From the Dean's Desk - Nov. 13, 2020

Dear GT computing community,
Georgia Tech Dean of Computing Charles Isbell

One of the big issues that we in computing are increasingly coming to terms with is that humans tend to encode their biases into their systems. This reality is pervasive, but has become especially clear in machine learning and AI. If you’re interested in these issues, our own Ayanna Howard will be having a conversation with President Cabrera about her recent book, Sex, Race and Robots: How to be Human in the Age of AI next Wednesday, November 18 at 5:30 pm. There is space for 25 people to attend in person (reserve your ticket here), but the conversation will also be broadcast for everyone to hear. I can tell you now that it will be well worth your time to tune in.

Actually, the Machine Learning center is also holding a panel in a similar vein next Friday, November 20, at noon. The panel includes Irfan Essa and me; along with alumnus Rapha Gontijo Lopes, co-founder of Queer in AI and AI Resident at Google Brain; and Tiffany Deng, program management lead for machine learning fairness and responsible computing at Google. I know I am looking forward to our conversation. It’ll be a good week for these discussions.

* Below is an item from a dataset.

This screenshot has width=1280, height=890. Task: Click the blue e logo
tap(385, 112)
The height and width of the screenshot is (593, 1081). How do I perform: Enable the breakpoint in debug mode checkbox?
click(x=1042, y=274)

Speaking of educational, CSE, PACE and our comms team have produced a virtual 360-degree tour of the Coda datacenter. The tour is being shared with high schools across Georgia, alongside data center tours from NASA, Intel, and NVIDIA. We are not only breaking new ground in research, but finding new ways to share what we do with the public, surely an unalloyed good.

Speaking of research, Georgia Tech led all institutions with seven papers from 20 faculty members at the recent ACM Conference on Computing and Communications Security (CCS). Wenke Lee gave the keynote address, and Mustaque Ahamad and alum Vijay Balasubramanian won the conference’s Test of Time Award for their paper, Pindr0p: Using Single-Ended Audio Features to Determine Call Provenance

Meanwhile, our colleagues in Ivan Allen also made waves in cybersecurity. Milton Mueller was a featured keynote at the 2020 Conference of the Hague Program for Cyber Norms, a prominent three day conference on cybersecurity and cyber diplomacy topics. The very same week as ACM CCS, the United Nations Internet Governance Forum included topics on cybersecurity policy, with GT faculty and researchers in the School of Public Policy’s Internet Governance Project (IGP) leading a number of workshops.

These are not just important research achievements, but are a clear demonstration that we are the right folks at the right time to start a new School of Cybersecurity and Privacy.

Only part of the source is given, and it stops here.